Die Mehrheit im Dorf hat kein Problem damit, die Minderheit der Hiesigen ist zwar dagegen, mag es aber in der Öffentlichkeit nicht so gerne austragen. Also kommen die Atomwaffengegner von außerhalb. Gelegentlich werden sie attackiert, denn der Fliegerhorst und die Nuklearsprengköpfe sichern ja Arbeitsplätze.

Frau: "Et wird gemunkelt. Hundertprozentig weiß man ja auch nit, ob welche da sind. (…) Die sagen et immer, aber ich weiß et nit hundertprozentig. Ich wusste et ja auch nit, wie mir hierher jezogen sind. Immer wenn diese Demonstrationen angesagt sind - die aber auch jedes Jahr immer weniger werden (lacht) - da wird dann halt noch mal drüber geredet, wenn da oben abgesperrt wird. Mit Stacheldraht und so weiter."

Die Atomwaffen und die Demonstranten, Frau K versucht beides so gut es geht zu ignorieren. Wer will schon wirklich wissen, ob die Nuklearrakten tatsächlich da oben lagern - nur wenige Kilometer von ihrer Haustür entfernt? Und wenn überhaupt, so waren die Waffen ja irgendwie schon immer da, jedenfalls lange bevor Frau K in diese Gegend zog. Das war vor 15 Jahren. Nur die Demonstranten, die stören Frau K. Doch wenn sie ihnen begegnet, ist sie freundlich, schließlich waren einige von denen auch schon bei ihr zu Gast. Im Wirtshaus "Christopherus". Da ist Frau K Wirtin.

Mann 1: "Die Atomwaffen stören uns nicht."
Mann 2: "Ne, mich auch nit. Die sind da 50 Jahre dabei, da denkt man gar nit dran."
Mann 3: "Die Demonstranten sollen daheim bleibe. Beste wär, wenn die all daheim bliebe und tät uns in Ruhe lassen. Uns interessiert doch überhaupt nit, ob da zehn, 20 Atombomben liege - wenn die Amis weg sind, wenn die Atombomben weg sind, ist der Flugplatz weg und dann stehen die Leute da."

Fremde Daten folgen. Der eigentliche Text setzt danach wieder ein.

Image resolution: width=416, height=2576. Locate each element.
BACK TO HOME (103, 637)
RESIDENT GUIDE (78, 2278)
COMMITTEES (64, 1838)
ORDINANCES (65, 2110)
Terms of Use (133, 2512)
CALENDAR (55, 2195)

Am Tresen sitzt bereits die erste Kneipenkundschaft - bei Bier, Schnaps und Kaffee. Durch die Fenster fallen die Strahlen einer herbstlich-kühlen Nachmittagssonne, auf dem Sims davor blühen rote Geranien. Auto- und Motorradfahrer zischen die Straße entlang, auf ihrem Weg nach Cochem oder Koblenz.

Mann 4: "Wie heißt die immer, die hierhin kommt? Die Koller?"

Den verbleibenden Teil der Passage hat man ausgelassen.